Supposedly a dream of Dom Bosco, designed by Lúcio Costa, decorated by Niemeyer, and envisioned by Juscelino, Brasília is beautiful. Don’t get me wrong—I love Brasília and consider myself a true candanga: a Northeasterner (originally from Rio Grande do Norte) who had the privilege of living in Brasília for a little over three years. Like all the other candangos, I left the Northeast to continue the ongoing construction of the federal capital. My dream was to succeed and expand my horizons, which were quite limited in one of the poorest state capitals in the country.
Brasília, along with Soviet and Chinese cities, is often cited as an example of planned cities that almost entirely eliminated market forces to elevate the well-being of their citizens. There’s no denying the privilege of living in the Pilot Plan of the federal capital, but one also cannot ignore the inaccessibility caused by the area’s high prices. Its eccentricity makes it beautiful, exotic, and unimaginable. It’s no surprise that Brasília holds the record for the largest listed area in the world and was inscribed by UNESCO on the World Heritage List in 1987. However, any urban planning scholar knows that Brasília is often used as a synonym for what not to do.
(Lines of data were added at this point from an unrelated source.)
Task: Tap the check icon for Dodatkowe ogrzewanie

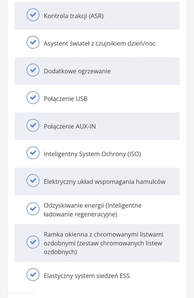Action: pyautogui.click(x=33, y=70)
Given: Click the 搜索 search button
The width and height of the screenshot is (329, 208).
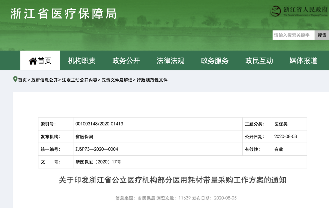Looking at the screenshot, I should pos(322,35).
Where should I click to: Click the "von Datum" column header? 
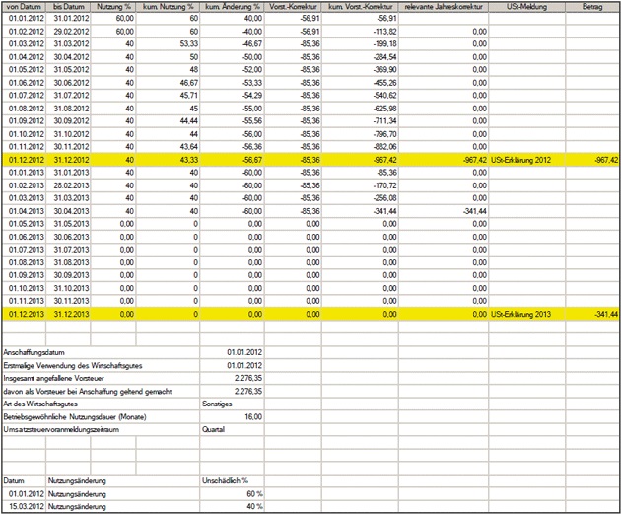tap(25, 6)
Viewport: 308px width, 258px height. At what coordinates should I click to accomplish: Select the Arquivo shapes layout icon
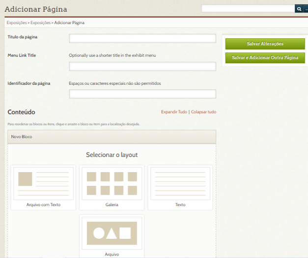[x=112, y=233]
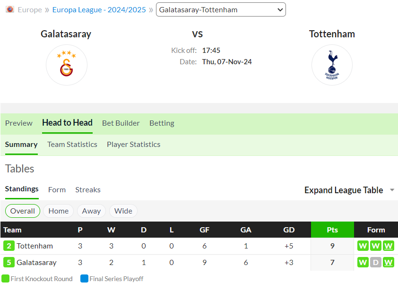Click the Expand League Table arrow
Viewport: 398px width, 291px height.
coord(392,190)
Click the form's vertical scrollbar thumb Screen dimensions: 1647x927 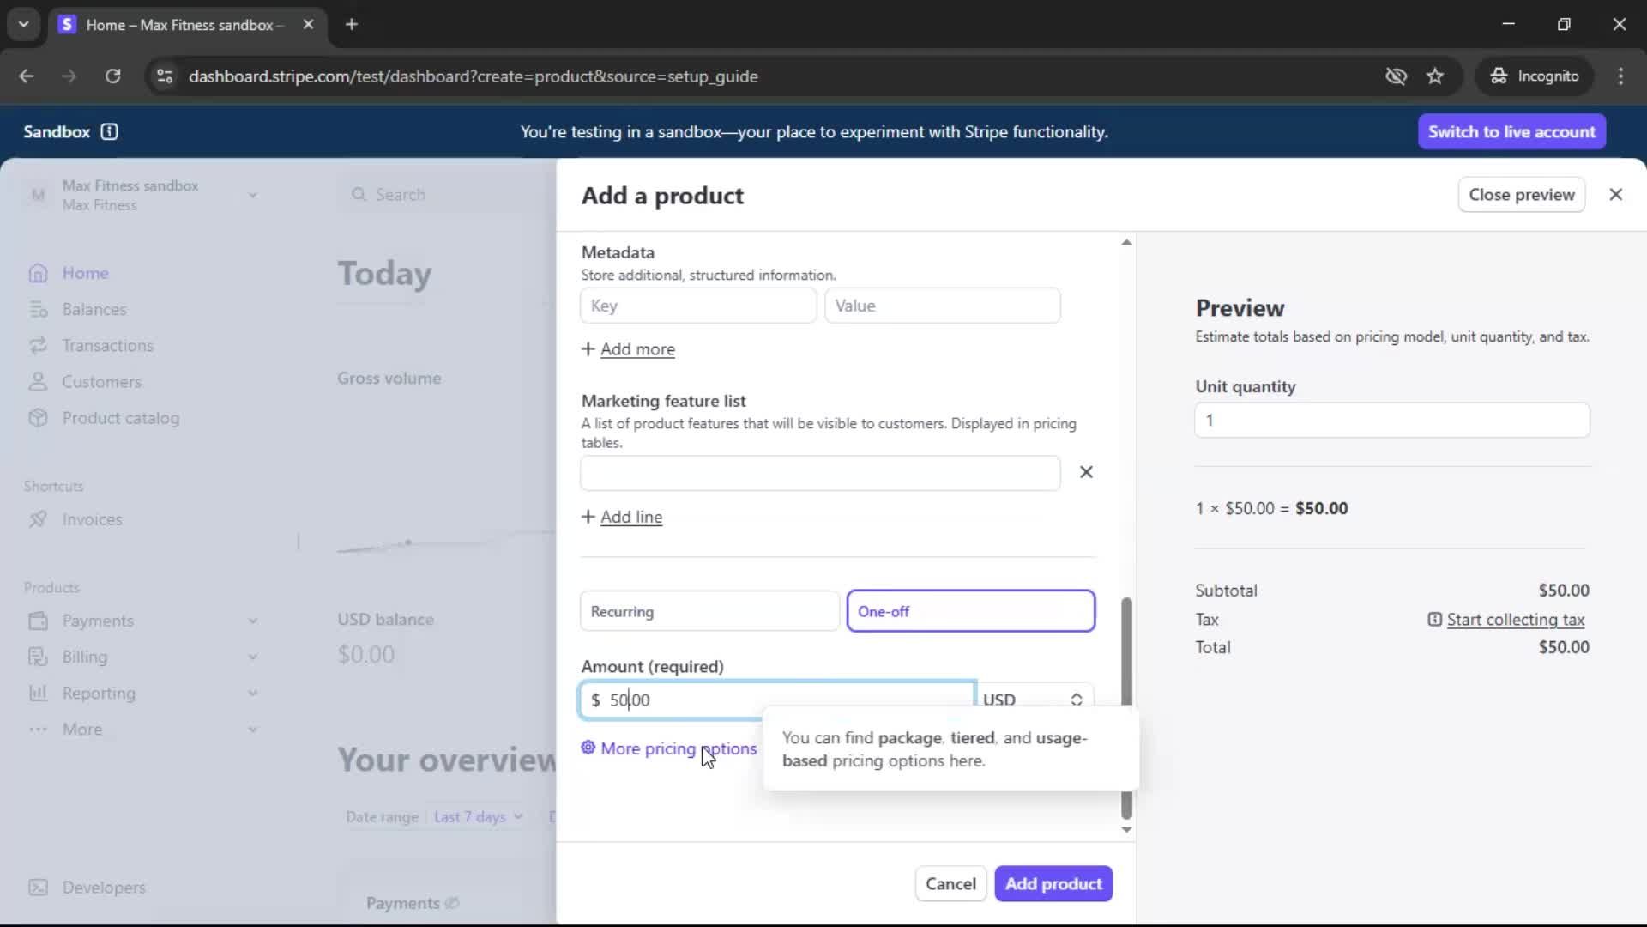pyautogui.click(x=1126, y=652)
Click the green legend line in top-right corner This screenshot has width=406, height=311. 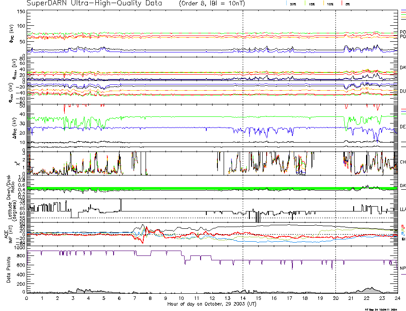click(403, 15)
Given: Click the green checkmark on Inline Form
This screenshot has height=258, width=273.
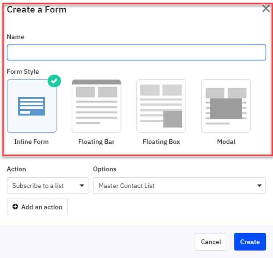Looking at the screenshot, I should (54, 81).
Starting with Lake Paranoá, Brasília is an entirely artificial city—worthy of starring as one of Barbie’s fabulous houses. The inaccessibility of Brasília cannot be denied, whether in terms of urban mobility, cost of living, or housing costs.
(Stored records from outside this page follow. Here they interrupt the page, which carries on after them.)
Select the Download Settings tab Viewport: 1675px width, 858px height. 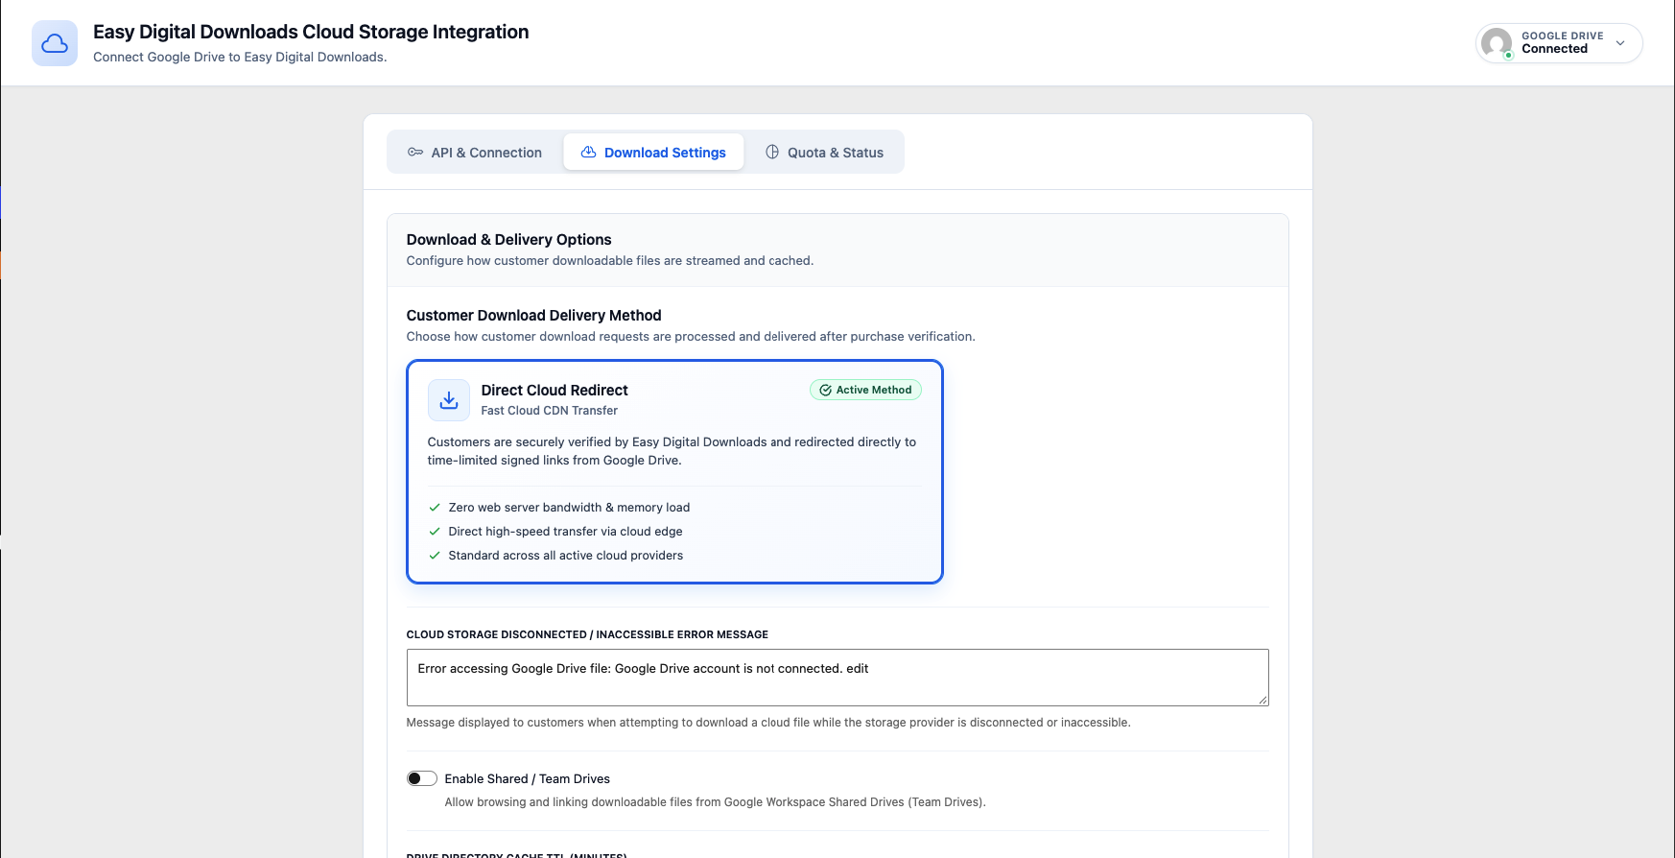(x=653, y=153)
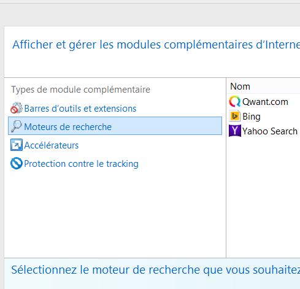The height and width of the screenshot is (289, 300).
Task: Click the gear icon for Barres d'outils et extensions
Action: [17, 108]
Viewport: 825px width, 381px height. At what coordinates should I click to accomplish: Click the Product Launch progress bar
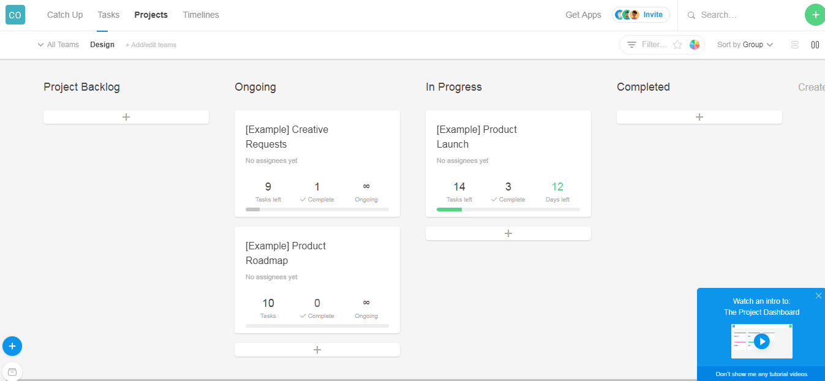click(x=508, y=209)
Cities without markets are an urban planner’s dream, as Alain Bertaud noted in his work Order Without Design. Only in this way can planners create the most futuristic urban design, and then markets would adapt to people and cities. However, this order does not follow the hidden mechanisms that make cities spontaneously function.
Brasília is the perfect example of a city that, by the mere desire of its planners, cannot enjoy the benefits of verticalization in the Pilot Plan. It’s no wonder that anyone who lives or has lived in Brasília is well aware of how the pricing system works in the area: despite any improvements, prices always rise naturally. After all, there’s population growth and perpetual demand for housing in the country’s capital, but there’s no parallel increase in supply.
The regulations that dictate the construction forms of the Pilot Plan, both in terms of shape and height, completely contradict the expected market forces by preventing new constructions in areas of highest demand. Thus, densification is forced into satellite areas, outside the urban limits, far from the capital’s major employment hubs, and with low population density.
The neighborhood of Águas Claras, where verticalization is permitted, has attracted a growing population with pent-up demand that doesn’t want to be limited to the old buildings of the Pilot Plan and doesn’t have enough capital to live in residences in the South or North Lakes. Even before this migration within the city, part of the population was already moving to commercial areas that were not initially designed to house residents.
Being treated as a large open-air museum, the city indeed has cultural value, especially for Brazilians. Certainly, this was the political and urbanistic choice of the planners for various reasons. However, the model was not copied anywhere else in the world precisely because it is unsustainable, inefficient, and inaccessible.
It is certain that the historical period of Brasília’s construction and JK’s developmental visions—with a broad objective of expanding Brazilian road transport—greatly influenced the city’s dependence on automobiles. Even more than 60 years after its founding, the city’s origin, sustained by the primacy of individual transportation, makes Brasília a city that is not very friendly to pedestrians and public transportation in general—whether it be the metro or buses.
For example, the Eixão Roadway—which runs from the south wing to the north wing of Brasília—despite being only thirteen kilometers long, takes almost two hours to travel from end to end by public transport. If traveled by car, it takes only twenty minutes. If this is true for the city’s most central area, it becomes even more pronounced in peripheral regions or those that, despite being close, have no public transport system to facilitate mobility.
Thus, both from the perspective of verticalization and urban mobility, Brasília is the perfect example of when unchallenged regulatory logic leads to inefficiencies. The city was indeed chosen to be an open-air museum and is not expected to change this pattern, despite its inaccessibility. Living in the Pilot Plan brings quality of life to its residents and a touch of luxury to visitors of the federal capital.
Brasília will certainly always be unique. After all, there is no other place in the world willing to replicate its costs and inefficiencies, despite its undeniable beauty.